Frank Perrod, CEO of Montreal InVivo, which includes hundreds of organizations and research centers in life sciences and health technologies in the Greater Montreal region.

He adds: “What makes me say that our efforts to attract factories – like Moderna’s efforts recently – are important and strategic in order to be able to retain or attract other Canadian head offices including – why not? – from Moderna for example.”

Sanofi currently employs approximately 2,000 people in Canada. In 2021, it invested more than $143 million in research and development in the country.

But if its investment has grown in recent years, the company’s presence in Quebec has weakened in the past decade. In 2012, Sanofi cut more than 125 jobs in the metropolitan area, most of them in Laval, where its laboratory and production site are located.

The company wasn’t then the only multinational to drastically reduce its workforce worldwide — and in the Montreal region, more specifically. Also in 2012, Johnson & Johnson and AstraZeneca closed their research center in the capital, cutting 126 and 132 jobs, respectively. At that time, the multinationals claimed that they had to restructure their activities due to the expected loss of revenue resulting from the expiration of some profitable patents.

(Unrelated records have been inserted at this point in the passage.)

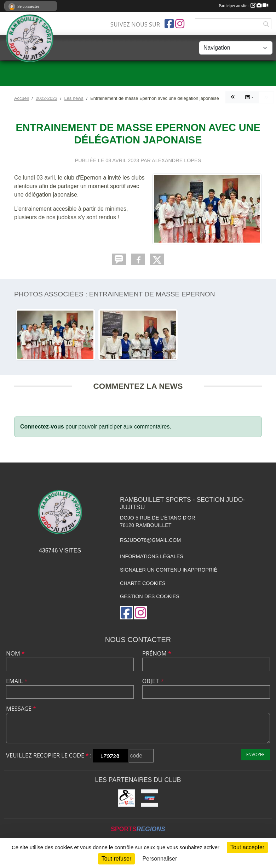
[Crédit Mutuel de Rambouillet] (149, 798)
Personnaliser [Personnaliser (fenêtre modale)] (160, 858)
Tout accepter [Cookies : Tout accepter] (247, 847)
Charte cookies (143, 583)
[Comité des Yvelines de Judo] (126, 798)
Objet (153, 681)
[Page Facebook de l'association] (169, 24)
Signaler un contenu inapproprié (168, 570)
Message (21, 709)
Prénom (157, 653)
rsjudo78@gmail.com (150, 540)
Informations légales (151, 556)
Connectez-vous (42, 426)
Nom (15, 653)
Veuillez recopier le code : (48, 755)
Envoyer (255, 754)
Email (17, 681)
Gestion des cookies (150, 596)
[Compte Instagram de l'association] (180, 24)
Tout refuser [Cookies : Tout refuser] (116, 858)
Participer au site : (243, 6)
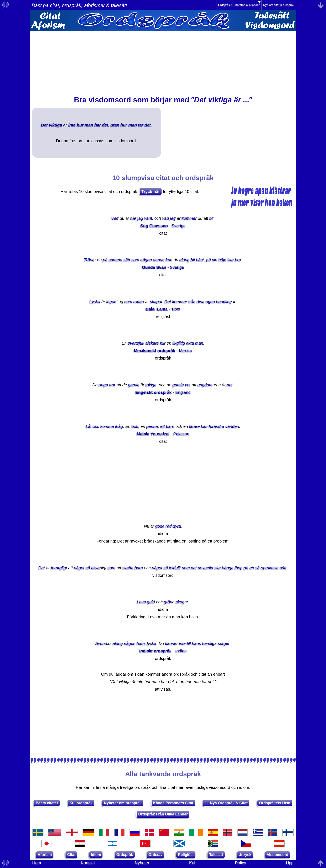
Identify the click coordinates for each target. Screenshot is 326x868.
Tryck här (150, 191)
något (79, 568)
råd (169, 526)
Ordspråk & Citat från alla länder (239, 5)
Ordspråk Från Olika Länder (163, 814)
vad (166, 218)
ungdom (205, 385)
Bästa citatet (47, 803)
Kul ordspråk (81, 803)
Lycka (95, 302)
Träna (89, 260)
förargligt (59, 568)
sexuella (205, 568)
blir (163, 343)
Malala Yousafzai (153, 434)
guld (151, 602)
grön (168, 602)
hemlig (208, 643)
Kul (192, 863)
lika (231, 260)
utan (115, 125)
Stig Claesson (154, 226)
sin (215, 260)
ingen (111, 302)
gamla (134, 385)
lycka (151, 643)
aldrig (184, 260)
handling (224, 302)
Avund (101, 643)
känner (171, 643)
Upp (290, 863)
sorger (224, 643)
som (135, 260)
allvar (96, 568)
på (105, 260)
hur (80, 125)
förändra (216, 426)
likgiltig (179, 343)
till (189, 643)
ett (162, 426)
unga (103, 385)
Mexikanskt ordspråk (154, 350)
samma (115, 260)
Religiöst (186, 855)
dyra (177, 526)
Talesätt (216, 855)
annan (159, 260)
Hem (36, 863)
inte (72, 125)
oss (96, 426)
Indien (181, 651)
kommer (189, 218)
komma (107, 426)
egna (210, 302)
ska (217, 568)
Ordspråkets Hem (274, 803)
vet (188, 385)
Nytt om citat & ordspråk (279, 5)
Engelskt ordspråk (153, 392)
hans (141, 643)
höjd (223, 260)
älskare (152, 343)
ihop (239, 568)
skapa (155, 302)
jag (140, 218)
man (89, 125)
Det (44, 125)
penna (152, 426)
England (183, 392)
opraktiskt (269, 568)
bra (238, 260)
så (87, 568)
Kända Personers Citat (173, 803)
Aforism (45, 855)
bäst (200, 260)
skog (180, 602)
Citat (71, 855)
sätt (127, 260)
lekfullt (175, 568)
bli (211, 218)
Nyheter (142, 863)
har (97, 125)
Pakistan (181, 434)
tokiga (151, 385)
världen (232, 426)
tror (112, 385)
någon (146, 260)
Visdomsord (277, 855)
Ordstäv (155, 855)
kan (169, 260)
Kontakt (88, 863)
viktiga (55, 125)
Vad (115, 218)
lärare (195, 426)
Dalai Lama (157, 309)
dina (201, 302)
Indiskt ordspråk (155, 651)
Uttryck (245, 855)
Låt (89, 426)
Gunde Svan (154, 267)
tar (141, 125)
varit (148, 218)
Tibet (176, 309)
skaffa (128, 568)
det (105, 125)
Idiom (96, 855)
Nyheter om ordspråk (123, 803)
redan (139, 302)
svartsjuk (136, 343)
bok (135, 426)
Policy (240, 863)
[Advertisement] (163, 60)
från (192, 302)
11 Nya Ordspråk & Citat (226, 803)
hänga (228, 568)
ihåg (119, 426)
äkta (190, 343)
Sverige (179, 226)
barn (170, 426)
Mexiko (185, 350)
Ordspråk (125, 855)
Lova (141, 602)
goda (160, 526)
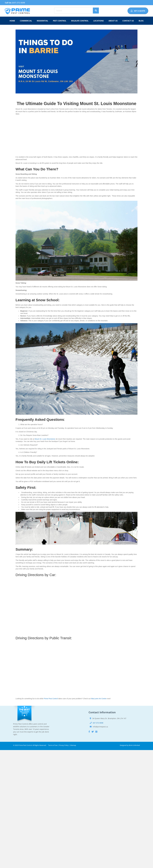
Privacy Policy (64, 745)
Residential (42, 21)
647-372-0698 (98, 723)
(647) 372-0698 (18, 2)
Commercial (26, 21)
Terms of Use (53, 745)
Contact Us (128, 21)
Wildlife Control (80, 21)
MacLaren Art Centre (99, 699)
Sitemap (73, 745)
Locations (98, 21)
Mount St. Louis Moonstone (45, 439)
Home (12, 21)
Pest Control (59, 21)
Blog (141, 21)
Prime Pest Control (51, 699)
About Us (113, 21)
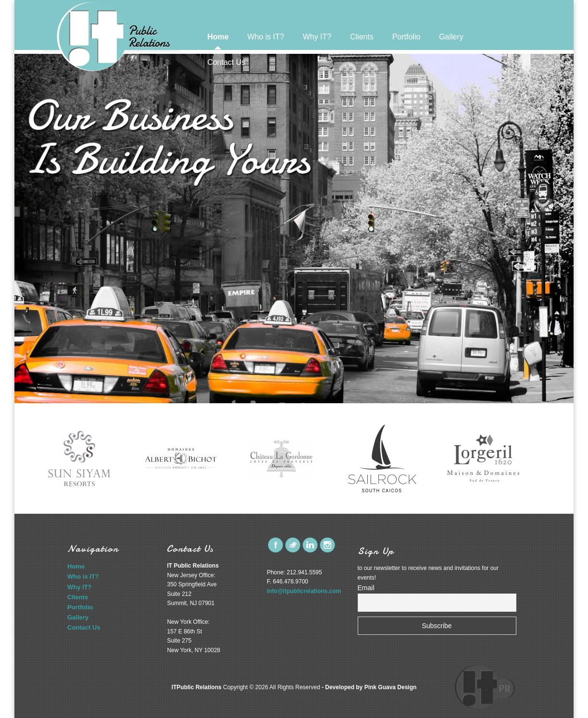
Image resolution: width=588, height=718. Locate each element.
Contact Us (226, 62)
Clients (362, 37)
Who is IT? (265, 37)
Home (218, 37)
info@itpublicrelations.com (304, 591)
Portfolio (406, 37)
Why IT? (317, 37)
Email (366, 588)
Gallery (451, 37)
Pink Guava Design (390, 687)
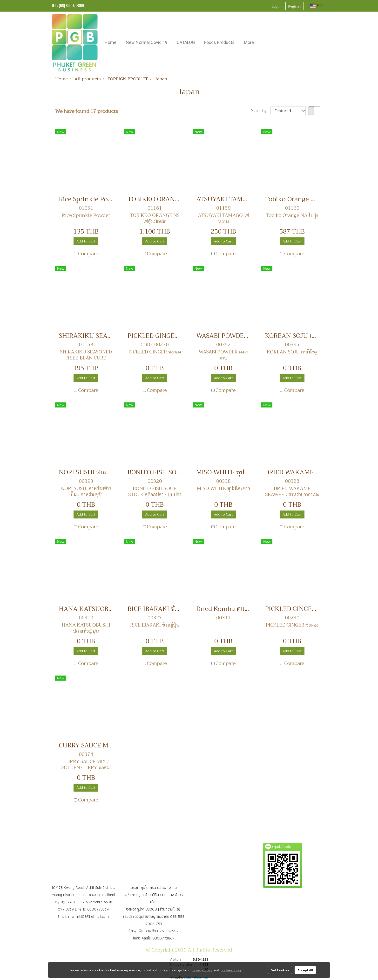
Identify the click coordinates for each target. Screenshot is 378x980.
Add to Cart (86, 241)
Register (295, 6)
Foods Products (219, 42)
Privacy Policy (202, 970)
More (249, 42)
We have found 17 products (87, 111)
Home (110, 42)
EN (316, 6)
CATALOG (186, 42)
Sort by (260, 111)
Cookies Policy (231, 970)
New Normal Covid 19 (146, 42)
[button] (263, 43)
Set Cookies (280, 970)
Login (276, 6)
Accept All (305, 970)
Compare (88, 254)
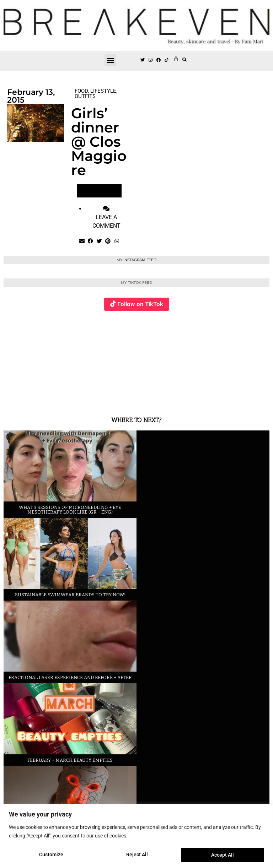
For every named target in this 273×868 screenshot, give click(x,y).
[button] (110, 60)
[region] (136, 836)
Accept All (223, 855)
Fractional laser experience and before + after (70, 677)
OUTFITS (85, 96)
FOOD (81, 91)
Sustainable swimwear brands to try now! (70, 595)
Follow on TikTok (140, 304)
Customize (51, 855)
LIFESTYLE (103, 91)
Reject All (137, 855)
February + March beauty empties (70, 760)
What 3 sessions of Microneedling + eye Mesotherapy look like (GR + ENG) (70, 510)
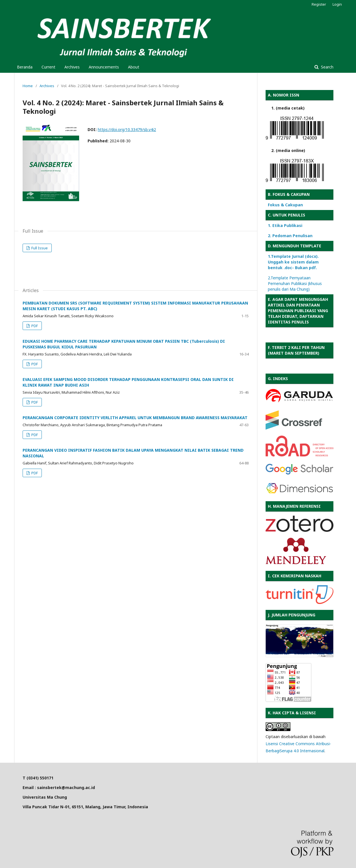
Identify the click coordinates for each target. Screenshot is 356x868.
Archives (72, 67)
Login (337, 4)
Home (28, 86)
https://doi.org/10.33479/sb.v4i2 (127, 129)
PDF (34, 326)
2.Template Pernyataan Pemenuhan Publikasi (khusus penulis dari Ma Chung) (295, 283)
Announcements (104, 67)
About (134, 67)
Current (48, 67)
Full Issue (39, 248)
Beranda (25, 67)
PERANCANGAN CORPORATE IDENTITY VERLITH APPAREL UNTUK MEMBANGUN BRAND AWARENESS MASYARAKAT (135, 417)
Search (327, 67)
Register (319, 4)
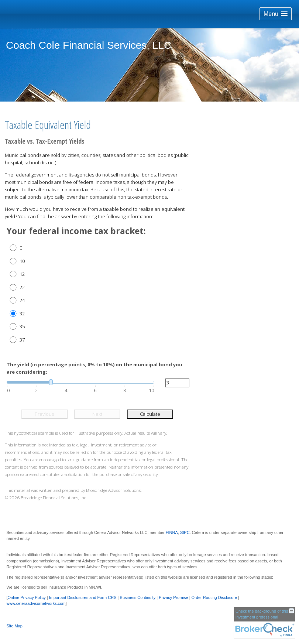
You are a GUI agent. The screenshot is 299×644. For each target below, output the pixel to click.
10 (22, 261)
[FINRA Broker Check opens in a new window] (264, 623)
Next (97, 414)
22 (22, 287)
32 (22, 314)
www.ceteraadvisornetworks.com (36, 603)
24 (22, 300)
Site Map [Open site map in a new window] (14, 626)
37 (22, 340)
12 (22, 274)
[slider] (80, 382)
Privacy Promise (173, 597)
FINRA (172, 532)
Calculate (150, 414)
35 (22, 326)
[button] (275, 14)
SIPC (185, 532)
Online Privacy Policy (26, 597)
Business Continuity (138, 597)
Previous (44, 414)
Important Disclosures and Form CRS (83, 597)
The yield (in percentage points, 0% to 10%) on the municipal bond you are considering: (94, 368)
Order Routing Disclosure (214, 597)
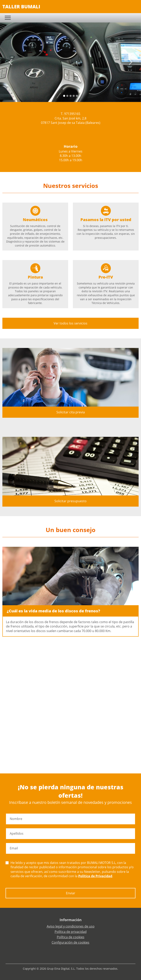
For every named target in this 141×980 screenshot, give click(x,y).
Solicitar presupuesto (70, 501)
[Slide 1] (67, 96)
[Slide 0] (64, 96)
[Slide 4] (77, 96)
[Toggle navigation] (8, 18)
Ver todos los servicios (70, 323)
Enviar (70, 893)
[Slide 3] (73, 96)
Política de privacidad (71, 932)
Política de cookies (70, 937)
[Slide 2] (70, 96)
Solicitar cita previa (70, 412)
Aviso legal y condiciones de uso (71, 926)
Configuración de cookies (70, 942)
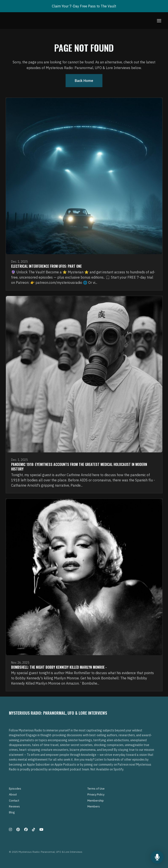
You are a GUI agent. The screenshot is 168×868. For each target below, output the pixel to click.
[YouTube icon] (41, 830)
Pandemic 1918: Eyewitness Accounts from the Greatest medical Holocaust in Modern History (79, 467)
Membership (95, 800)
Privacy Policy (96, 794)
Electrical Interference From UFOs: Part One (46, 266)
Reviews (14, 806)
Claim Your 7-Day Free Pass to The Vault (84, 6)
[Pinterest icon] (18, 830)
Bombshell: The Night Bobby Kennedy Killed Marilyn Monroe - (59, 667)
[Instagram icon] (10, 830)
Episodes (15, 788)
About (13, 794)
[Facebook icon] (26, 830)
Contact (14, 800)
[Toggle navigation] (159, 21)
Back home (84, 81)
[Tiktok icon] (33, 830)
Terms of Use (96, 788)
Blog (11, 812)
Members (93, 806)
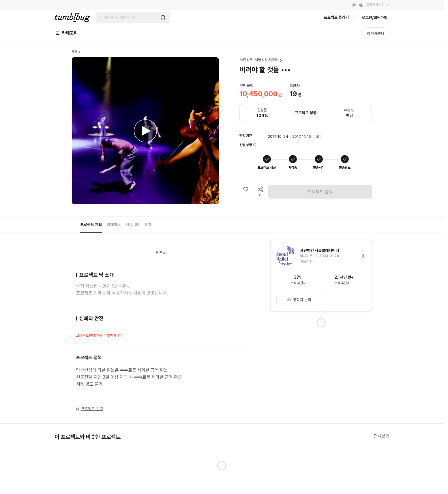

This time, Sanofi’s activities are being transferred at the same time as another pharmaceutical company, Moderna, Preparing to settle in Montreal. When announcing the arrival of the American pharmaceutical company specializing in messenger RNA vaccines in the capital, the Prime Minister Francois Legault Rejoice with pride that Quebec has overtaken Ontario: “Quebec won the Battle of the Moderna Factory.”